DOCUMENT EXTRACT:
Shigellosis 2001

Rates presented are per 100,000 population and are based on the 2000 U.S. Census.

  Cases Incidence
Rate
Total 252 4.1
Race-specific cases and rates1
White  110 2.1
Black  72 14.1
Other2   6 2.4*
Sex-specific cases and rates3
Female 145 4.7
Male 106 3.6

Shigellosis is a bacterial disease transmitted by the fecal-oral route, usually through hands contaminated with feces. It can also be transmitted through contaminated food and water or through oral-anal sex practices. Shigellosis is highly communicable, as only 10-100 organisms must be ingested to establish infection. Shigella bacteria only infect humans.

In 2001, 252 cases of shigellosis were reported in Indiana, for a case rate of 4.1 per 100,000. This is consistent with the number of cases reported from 1997-1999 (Figure Shig1).  Several large outbreaks occurred in 2000, greatly increasing the number of cases for that year.   Since 1997, 2001 was the first year that the incidence of shigellosis infection has decreased. Shigellosis incidence generally varies within a five- to six-year cycle.  Except for a high number of cases in January, the monthly incidence of shigellosis shows little discernible trend. (Figure Shig2)

RECORDED INFORMATION:
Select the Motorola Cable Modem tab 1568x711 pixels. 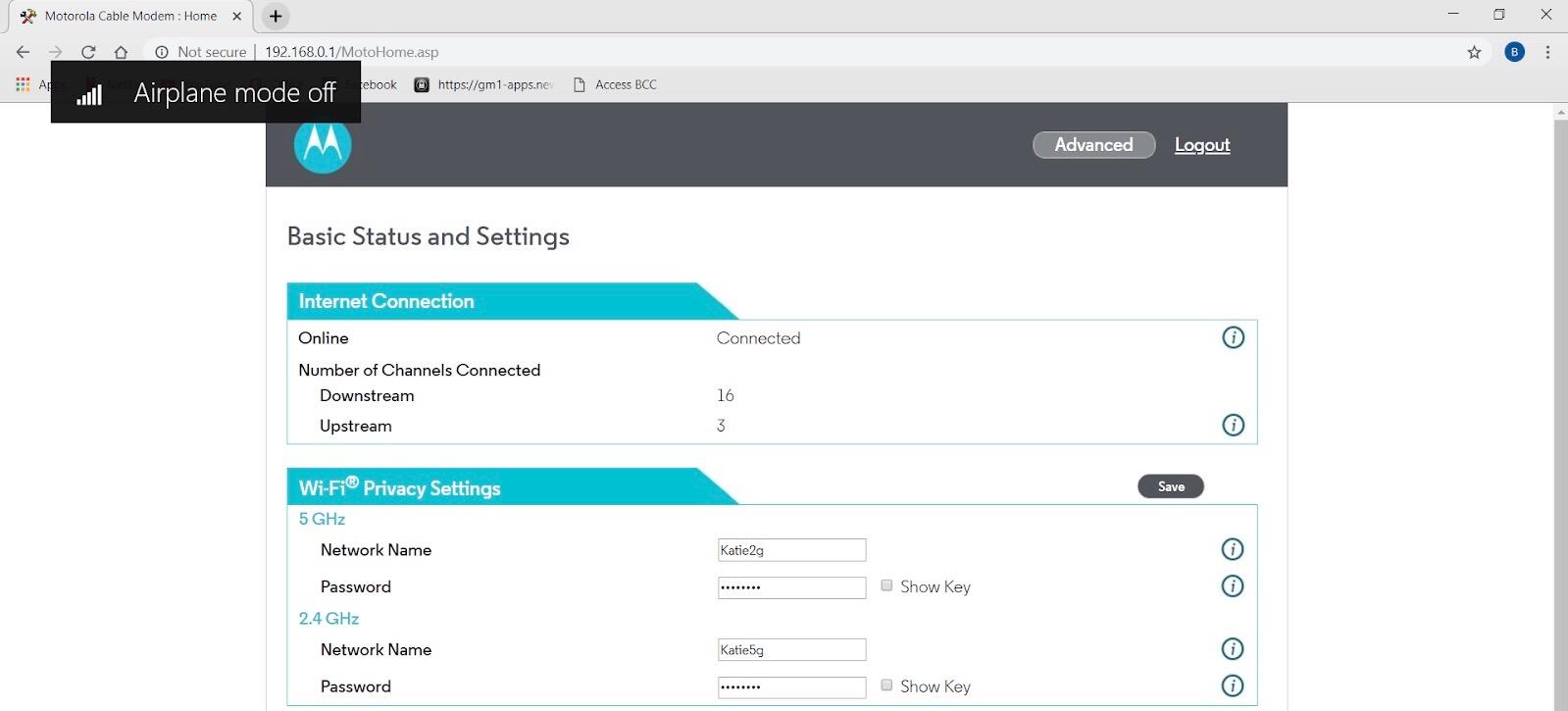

WORK INSTRUCTIONS:
**A)** According to the shigellosis report, how many organisms must be ingested to establish infection?
**B)** Please repeat, word for word, the part of the shigellosis report between "Shigellosis is a" and "only infect humans.", inclusive.
The lines above aren't needed for anything here.

REPLIES:
**A)** Only 10-100 organisms.

**B)**
Shigellosis is a bacterial disease transmitted by the fecal-oral route, usually through hands contaminated with feces. It can also be transmitted through contaminated food and water or through oral-anal sex practices. Shigellosis is highly communicable, as only 10-100 organisms must be ingested to establish infection. Shigella bacteria only infect humans.